### About this exercise
The response must be a precise copy of the records that follow.

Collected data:

——————————

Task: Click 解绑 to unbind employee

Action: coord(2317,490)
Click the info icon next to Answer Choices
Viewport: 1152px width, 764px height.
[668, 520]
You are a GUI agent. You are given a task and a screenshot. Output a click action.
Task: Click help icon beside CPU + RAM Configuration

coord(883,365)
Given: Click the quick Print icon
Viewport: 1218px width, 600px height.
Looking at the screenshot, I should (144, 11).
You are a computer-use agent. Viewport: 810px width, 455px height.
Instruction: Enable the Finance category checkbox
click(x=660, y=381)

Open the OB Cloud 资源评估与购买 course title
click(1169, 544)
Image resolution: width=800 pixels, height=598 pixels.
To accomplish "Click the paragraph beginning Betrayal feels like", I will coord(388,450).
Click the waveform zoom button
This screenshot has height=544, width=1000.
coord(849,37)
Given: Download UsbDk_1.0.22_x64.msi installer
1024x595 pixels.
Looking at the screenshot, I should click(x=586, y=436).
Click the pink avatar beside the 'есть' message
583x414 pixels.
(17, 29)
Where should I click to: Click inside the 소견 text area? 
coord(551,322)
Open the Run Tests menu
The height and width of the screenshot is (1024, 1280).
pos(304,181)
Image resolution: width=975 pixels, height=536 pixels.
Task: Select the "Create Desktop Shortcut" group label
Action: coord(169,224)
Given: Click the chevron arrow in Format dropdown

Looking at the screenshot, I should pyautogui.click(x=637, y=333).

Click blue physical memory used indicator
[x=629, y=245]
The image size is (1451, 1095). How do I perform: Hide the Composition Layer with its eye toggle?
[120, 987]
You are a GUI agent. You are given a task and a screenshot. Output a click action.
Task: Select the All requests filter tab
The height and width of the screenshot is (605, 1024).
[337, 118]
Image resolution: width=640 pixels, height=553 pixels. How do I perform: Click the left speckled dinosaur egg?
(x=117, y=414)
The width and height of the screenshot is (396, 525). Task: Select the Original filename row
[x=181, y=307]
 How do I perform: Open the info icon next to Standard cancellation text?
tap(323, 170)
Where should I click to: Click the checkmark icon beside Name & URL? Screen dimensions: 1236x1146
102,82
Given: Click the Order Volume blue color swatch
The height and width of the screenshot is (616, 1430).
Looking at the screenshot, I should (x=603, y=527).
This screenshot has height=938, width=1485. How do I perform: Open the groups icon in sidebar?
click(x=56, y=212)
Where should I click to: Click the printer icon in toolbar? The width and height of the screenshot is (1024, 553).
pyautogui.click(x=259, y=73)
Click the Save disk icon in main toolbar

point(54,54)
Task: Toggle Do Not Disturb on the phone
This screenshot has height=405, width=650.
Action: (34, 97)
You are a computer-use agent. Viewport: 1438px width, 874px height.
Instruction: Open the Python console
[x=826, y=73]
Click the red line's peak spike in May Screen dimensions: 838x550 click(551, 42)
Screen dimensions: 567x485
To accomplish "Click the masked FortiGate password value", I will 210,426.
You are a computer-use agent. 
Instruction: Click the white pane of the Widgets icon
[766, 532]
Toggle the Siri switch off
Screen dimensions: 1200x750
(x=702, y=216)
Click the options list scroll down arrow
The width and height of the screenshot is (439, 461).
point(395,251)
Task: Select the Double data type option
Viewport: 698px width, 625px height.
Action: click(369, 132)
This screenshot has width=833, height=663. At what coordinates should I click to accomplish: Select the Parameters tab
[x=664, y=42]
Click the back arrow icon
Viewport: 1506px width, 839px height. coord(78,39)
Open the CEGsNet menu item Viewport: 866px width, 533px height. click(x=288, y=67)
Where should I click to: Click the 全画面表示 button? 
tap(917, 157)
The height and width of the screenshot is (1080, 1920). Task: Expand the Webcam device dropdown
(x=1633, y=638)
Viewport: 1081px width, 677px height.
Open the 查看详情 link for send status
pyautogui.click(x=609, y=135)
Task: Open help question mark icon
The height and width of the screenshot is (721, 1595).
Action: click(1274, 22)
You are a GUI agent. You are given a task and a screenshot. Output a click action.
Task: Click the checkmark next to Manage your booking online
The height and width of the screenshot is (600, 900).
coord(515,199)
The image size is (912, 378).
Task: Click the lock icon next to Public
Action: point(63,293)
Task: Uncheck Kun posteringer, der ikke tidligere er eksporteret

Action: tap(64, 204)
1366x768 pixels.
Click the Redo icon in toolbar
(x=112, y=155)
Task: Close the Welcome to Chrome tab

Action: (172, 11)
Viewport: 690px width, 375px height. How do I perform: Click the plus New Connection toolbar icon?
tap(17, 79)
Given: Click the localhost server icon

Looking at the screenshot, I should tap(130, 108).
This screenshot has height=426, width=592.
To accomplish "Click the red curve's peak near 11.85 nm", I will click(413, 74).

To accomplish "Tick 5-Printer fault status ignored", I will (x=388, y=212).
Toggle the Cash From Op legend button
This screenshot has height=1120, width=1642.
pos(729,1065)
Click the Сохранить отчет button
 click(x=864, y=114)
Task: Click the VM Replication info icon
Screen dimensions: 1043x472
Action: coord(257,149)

——————————

### Response below
Task: Click 解绑 to unbind employee

Action: coord(2317,490)
Click the info icon next to Answer Choices
Viewport: 1152px width, 764px height.
[668, 520]
You are a GUI agent. You are given a task and a screenshot. Output a click action.
Task: Click help icon beside CPU + RAM Configuration

coord(883,365)
Given: Click the quick Print icon
Viewport: 1218px width, 600px height.
Looking at the screenshot, I should (144, 11).
You are a computer-use agent. Viewport: 810px width, 455px height.
Instruction: Enable the Finance category checkbox
click(x=660, y=381)

Open the OB Cloud 资源评估与购买 course title
click(1169, 544)
Image resolution: width=800 pixels, height=598 pixels.
To accomplish "Click the paragraph beginning Betrayal feels like", I will coord(388,450).
Click the waveform zoom button
This screenshot has height=544, width=1000.
coord(849,37)
Given: Download UsbDk_1.0.22_x64.msi installer
1024x595 pixels.
Looking at the screenshot, I should click(x=586, y=436).
Click the pink avatar beside the 'есть' message
583x414 pixels.
(17, 29)
Where should I click to: Click inside the 소견 text area? 
coord(551,322)
Open the Run Tests menu
The height and width of the screenshot is (1024, 1280).
pos(304,181)
Image resolution: width=975 pixels, height=536 pixels.
Task: Select the "Create Desktop Shortcut" group label
Action: coord(169,224)
Given: Click the chevron arrow in Format dropdown

Looking at the screenshot, I should pyautogui.click(x=637, y=333).

Click blue physical memory used indicator
[x=629, y=245]
The image size is (1451, 1095). How do I perform: Hide the Composition Layer with its eye toggle?
[120, 987]
You are a GUI agent. You are given a task and a screenshot. Output a click action.
Task: Select the All requests filter tab
The height and width of the screenshot is (605, 1024).
[337, 118]
Image resolution: width=640 pixels, height=553 pixels. How do I perform: Click the left speckled dinosaur egg?
(x=117, y=414)
The width and height of the screenshot is (396, 525). Task: Select the Original filename row
[x=181, y=307]
 How do I perform: Open the info icon next to Standard cancellation text?
tap(323, 170)
Where should I click to: Click the checkmark icon beside Name & URL? Screen dimensions: 1236x1146
102,82
Given: Click the Order Volume blue color swatch
The height and width of the screenshot is (616, 1430).
Looking at the screenshot, I should (x=603, y=527).
This screenshot has height=938, width=1485. How do I perform: Open the groups icon in sidebar?
click(x=56, y=212)
Where should I click to: Click the printer icon in toolbar? The width and height of the screenshot is (1024, 553).
pyautogui.click(x=259, y=73)
Click the Save disk icon in main toolbar

point(54,54)
Task: Toggle Do Not Disturb on the phone
This screenshot has height=405, width=650.
Action: (34, 97)
You are a computer-use agent. Viewport: 1438px width, 874px height.
Instruction: Open the Python console
[x=826, y=73]
Click the red line's peak spike in May Screen dimensions: 838x550 click(551, 42)
Screen dimensions: 567x485
To accomplish "Click the masked FortiGate password value", I will 210,426.
You are a computer-use agent. 
Instruction: Click the white pane of the Widgets icon
[766, 532]
Toggle the Siri switch off
Screen dimensions: 1200x750
(x=702, y=216)
Click the options list scroll down arrow
The width and height of the screenshot is (439, 461).
point(395,251)
Task: Select the Double data type option
Viewport: 698px width, 625px height.
Action: click(369, 132)
This screenshot has width=833, height=663. At what coordinates should I click to accomplish: Select the Parameters tab
[x=664, y=42]
Click the back arrow icon
Viewport: 1506px width, 839px height. coord(78,39)
Open the CEGsNet menu item Viewport: 866px width, 533px height. click(x=288, y=67)
Where should I click to: Click the 全画面表示 button? 
tap(917, 157)
The height and width of the screenshot is (1080, 1920). Task: Expand the Webcam device dropdown
(x=1633, y=638)
Viewport: 1081px width, 677px height.
Open the 查看详情 link for send status
pyautogui.click(x=609, y=135)
Task: Open help question mark icon
The height and width of the screenshot is (721, 1595).
Action: click(1274, 22)
You are a GUI agent. You are given a task and a screenshot. Output a click action.
Task: Click the checkmark next to Manage your booking online
The height and width of the screenshot is (600, 900).
coord(515,199)
The image size is (912, 378).
Task: Click the lock icon next to Public
Action: point(63,293)
Task: Uncheck Kun posteringer, der ikke tidligere er eksporteret

Action: tap(64, 204)
1366x768 pixels.
Click the Redo icon in toolbar
(x=112, y=155)
Task: Close the Welcome to Chrome tab

Action: (172, 11)
Viewport: 690px width, 375px height. How do I perform: Click the plus New Connection toolbar icon?
tap(17, 79)
Given: Click the localhost server icon

Looking at the screenshot, I should tap(130, 108).
This screenshot has height=426, width=592.
To accomplish "Click the red curve's peak near 11.85 nm", I will click(413, 74).

To accomplish "Tick 5-Printer fault status ignored", I will (x=388, y=212).
Toggle the Cash From Op legend button
This screenshot has height=1120, width=1642.
pos(729,1065)
Click the Сохранить отчет button
 click(x=864, y=114)
Task: Click the VM Replication info icon
Screen dimensions: 1043x472
Action: coord(257,149)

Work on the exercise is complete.